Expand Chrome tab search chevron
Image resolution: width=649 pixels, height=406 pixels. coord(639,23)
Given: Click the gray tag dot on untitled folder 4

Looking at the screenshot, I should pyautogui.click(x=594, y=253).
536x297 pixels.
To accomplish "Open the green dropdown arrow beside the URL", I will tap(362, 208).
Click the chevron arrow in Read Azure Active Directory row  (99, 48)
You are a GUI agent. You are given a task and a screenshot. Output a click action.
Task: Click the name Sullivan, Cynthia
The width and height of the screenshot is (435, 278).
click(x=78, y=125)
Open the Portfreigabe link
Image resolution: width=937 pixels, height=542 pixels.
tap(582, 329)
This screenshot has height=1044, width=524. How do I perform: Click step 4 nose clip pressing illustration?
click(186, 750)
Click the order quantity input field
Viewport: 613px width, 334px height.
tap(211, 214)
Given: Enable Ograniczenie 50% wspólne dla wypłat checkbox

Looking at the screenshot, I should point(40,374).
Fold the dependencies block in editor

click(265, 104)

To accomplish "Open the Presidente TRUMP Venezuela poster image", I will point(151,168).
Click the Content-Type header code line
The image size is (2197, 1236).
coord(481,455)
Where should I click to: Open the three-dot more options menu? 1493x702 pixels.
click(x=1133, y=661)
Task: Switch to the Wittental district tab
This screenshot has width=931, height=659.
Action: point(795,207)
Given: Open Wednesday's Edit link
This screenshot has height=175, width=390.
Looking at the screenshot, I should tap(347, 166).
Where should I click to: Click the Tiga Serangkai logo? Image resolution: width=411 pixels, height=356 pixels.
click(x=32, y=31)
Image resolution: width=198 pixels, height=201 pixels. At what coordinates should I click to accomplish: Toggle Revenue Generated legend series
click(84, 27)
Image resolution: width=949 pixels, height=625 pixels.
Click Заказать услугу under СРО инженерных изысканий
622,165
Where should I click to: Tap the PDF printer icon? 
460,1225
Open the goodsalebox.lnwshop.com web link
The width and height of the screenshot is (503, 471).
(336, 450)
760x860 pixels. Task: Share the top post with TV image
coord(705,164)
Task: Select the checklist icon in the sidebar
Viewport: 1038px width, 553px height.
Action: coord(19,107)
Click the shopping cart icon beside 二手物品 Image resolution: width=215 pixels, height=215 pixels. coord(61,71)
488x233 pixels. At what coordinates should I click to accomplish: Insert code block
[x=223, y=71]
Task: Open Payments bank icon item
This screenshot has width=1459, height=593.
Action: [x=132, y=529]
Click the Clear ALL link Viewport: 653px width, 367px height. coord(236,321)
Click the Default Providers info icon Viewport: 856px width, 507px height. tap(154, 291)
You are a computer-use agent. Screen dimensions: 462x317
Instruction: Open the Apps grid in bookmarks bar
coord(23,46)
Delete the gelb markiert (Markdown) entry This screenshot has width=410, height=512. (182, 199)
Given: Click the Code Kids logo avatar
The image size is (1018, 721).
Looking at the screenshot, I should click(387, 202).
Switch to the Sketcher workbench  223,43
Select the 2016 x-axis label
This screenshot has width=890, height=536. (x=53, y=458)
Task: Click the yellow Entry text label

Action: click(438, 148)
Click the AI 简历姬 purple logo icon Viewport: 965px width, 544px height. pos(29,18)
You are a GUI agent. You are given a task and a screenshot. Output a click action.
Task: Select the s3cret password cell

==========

### Your instructions
Reproduce all of the records above verbatim, keeping their original order and wording.

### Output of the task
Expand Chrome tab search chevron
Image resolution: width=649 pixels, height=406 pixels. coord(639,23)
Given: Click the gray tag dot on untitled folder 4

Looking at the screenshot, I should pyautogui.click(x=594, y=253).
536x297 pixels.
To accomplish "Open the green dropdown arrow beside the URL", I will tap(362, 208).
Click the chevron arrow in Read Azure Active Directory row  (99, 48)
You are a GUI agent. You are given a task and a screenshot. Output a click action.
Task: Click the name Sullivan, Cynthia
The width and height of the screenshot is (435, 278).
click(x=78, y=125)
Open the Portfreigabe link
Image resolution: width=937 pixels, height=542 pixels.
tap(582, 329)
This screenshot has height=1044, width=524. How do I perform: Click step 4 nose clip pressing illustration?
click(186, 750)
Click the order quantity input field
Viewport: 613px width, 334px height.
tap(211, 214)
Given: Enable Ograniczenie 50% wspólne dla wypłat checkbox

Looking at the screenshot, I should point(40,374).
Fold the dependencies block in editor

click(265, 104)

To accomplish "Open the Presidente TRUMP Venezuela poster image", I will point(151,168).
Click the Content-Type header code line
The image size is (2197, 1236).
coord(481,455)
Where should I click to: Open the three-dot more options menu? 1493x702 pixels.
click(x=1133, y=661)
Task: Switch to the Wittental district tab
This screenshot has width=931, height=659.
Action: point(795,207)
Given: Open Wednesday's Edit link
This screenshot has height=175, width=390.
Looking at the screenshot, I should tap(347, 166).
Where should I click to: Click the Tiga Serangkai logo? Image resolution: width=411 pixels, height=356 pixels.
click(x=32, y=31)
Image resolution: width=198 pixels, height=201 pixels. At what coordinates should I click to accomplish: Toggle Revenue Generated legend series
click(84, 27)
Image resolution: width=949 pixels, height=625 pixels.
Click Заказать услугу under СРО инженерных изысканий
622,165
Where should I click to: Tap the PDF printer icon? 
460,1225
Open the goodsalebox.lnwshop.com web link
The width and height of the screenshot is (503, 471).
(336, 450)
760x860 pixels. Task: Share the top post with TV image
coord(705,164)
Task: Select the checklist icon in the sidebar
Viewport: 1038px width, 553px height.
Action: coord(19,107)
Click the shopping cart icon beside 二手物品 Image resolution: width=215 pixels, height=215 pixels. coord(61,71)
488x233 pixels. At what coordinates should I click to accomplish: Insert code block
[x=223, y=71]
Task: Open Payments bank icon item
This screenshot has width=1459, height=593.
Action: [x=132, y=529]
Click the Clear ALL link Viewport: 653px width, 367px height. coord(236,321)
Click the Default Providers info icon Viewport: 856px width, 507px height. tap(154, 291)
You are a computer-use agent. Screen dimensions: 462x317
Instruction: Open the Apps grid in bookmarks bar
coord(23,46)
Delete the gelb markiert (Markdown) entry This screenshot has width=410, height=512. (182, 199)
Given: Click the Code Kids logo avatar
The image size is (1018, 721).
Looking at the screenshot, I should click(387, 202).
Switch to the Sketcher workbench  223,43
Select the 2016 x-axis label
This screenshot has width=890, height=536. (x=53, y=458)
Task: Click the yellow Entry text label

Action: click(438, 148)
Click the AI 简历姬 purple logo icon Viewport: 965px width, 544px height. pos(29,18)
You are a GUI agent. You are given a task and a screenshot. Output a click action.
Task: Select the s3cret password cell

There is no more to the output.